Двое из них были явно воинами, крепкими, с плавными движениями хищника, увешанные своим странным и страшным оружием. Лица гладкие, только вокруг рта немного шерсти, у одного погуще и с сединой, у второго пореже, но подлиннее, темно-каштановая и слегка вьющаяся. Странные сооружения из мятой шерсти на головах. Кожа каких-то животных, плетеные волокна и блестящие бляхи из перерожденного огнем мертвого камня на всем теле, в несколько слоев. Черные вонючие кожаные оболочки на нижних конечностях, жесткие даже с виду.

Третий был калека-аиллуорро, он полз на обрубках ног, да и на всем теле его видны были следы плохо заживленных ран. Такие раны получают только воины, и только сражаясь с воинами, или у пыточного столба — когти и зубы хищников оставляют совсем другие следы. Аиллуэ дарят воинам с такими ранами быструю и безболезненную смерть, потому что жить им, лишенным возможности сражаться, незачем. Жизнь воина — сраженья, битвы со зверями, походы чести на другие кланы и на круглоухих — что ещё может делать аиллуо, доживший до первого имени? Лишь в старости уважаемый воин может перестать ходить на врага и спокойно доживать жизнь, делясь мудростью и опытом с молодыми. Было странно, что круглоухие не понимают этого и заставляют бесполезных аиллуорро мучиться бессмысленной жизнью. Уаиллара аж передернуло, когда он подумал о такой жестокости.

На калеке не было мертвой кожи, только балахон из сплетенных волокон, и оружия он не нес.

Трое приблизились к клетке, обмениваясь низким и монотонным рычанием, в которое вплетались иногда странные шипящие и свистящие звуки. От них несло острым потом, мертвой и вымоченной в чем-то гадком кожей животных, характерным запахом мертвого камня и почему-то маслом, какое бывает в семенах некоторых растений. Подойдя, они некоторое время разглядывали пленных, по-прежнему порыкивая. Потом тот воин, что постарше, повернулся к аиллуорро и что-то пробурчал. Калека покачал головой сверху вниз, открыл рот — и Уаиллар, хоть его и предупреждала Аолли, едва не упал от изумления: этот обрубок пытался говорить на благородном языке аиллуэ!

Он обратился к Аолли:

— Этот воин, он твоя воин? Он прийти за тебя?

Аолли, взглянув на него со смесью жалости и презрения, коротко ответила:

— Да.

Калека буркнул что-то остальным и сказал:

— Нет страх, вас не убивать.
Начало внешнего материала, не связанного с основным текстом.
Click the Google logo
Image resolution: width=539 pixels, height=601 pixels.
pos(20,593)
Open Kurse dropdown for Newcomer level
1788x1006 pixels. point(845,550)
Мы спросить, вы ответить.

Сказать, что Уаиллар был в недоумении, значило не сказать ничего. То, что происходило — было невероятно и неправильно. Не говоря уже о том, что круглоухие полуживотные могут говорить на аиллуэ, не говоря уже о том, что они смогли захватить его в плен, они ещё и вели себя странно. Плененного воина положено держать взаперти до пыточного столба, его положено кормить и поить — но взрослый аиллуэ никогда не станет с ним разговаривать. Говорить можно с равными себе, а воин, попавший в плен — опозорен уже этим, и разговоры с ним — уарро, запрет!

Чего же они хотят?

Калека начал говорить ещё что-то, но понять его было очень и очень трудно. Он знал на аиллуэ довольно много слов, но самых простых, к тому же не мог произнести их чисто и правильно: путал интонации, из-за чего слова меняли смысл. Да и связывать их калека толком не умел. К тому же говорил он на смеси самого низкого языка и почему-то детского. Все, что понял Уаиллар — речь идет о ком-то молодом (?) или невысоком (?) — эти слова звучат очень похоже — круглоухом. Молодой или невысокий круглоухий "идти мимо лес, с ним аиллуо". Калека говорил "аиллуо" во множественном числе. Какие аиллуо могли идти с круглоухим и не убить его, будь он молодой или невысокий?

Наконец, вмешалась Аолли, предположив, что аиллуо, может быть, тоже круглоухие? Калека обрадовался и снова закивал головой сверху вниз; Уаиллар подумал, что, наверное, это у круглоухих знак согласия. Он даже подтвердил это, произнеся неуместное здесь и очень грубое выражение, означавшее "да" в общении с безымянными уолле. Затем он обернулся к старшему из круглоухих, и они снова немного похрипели.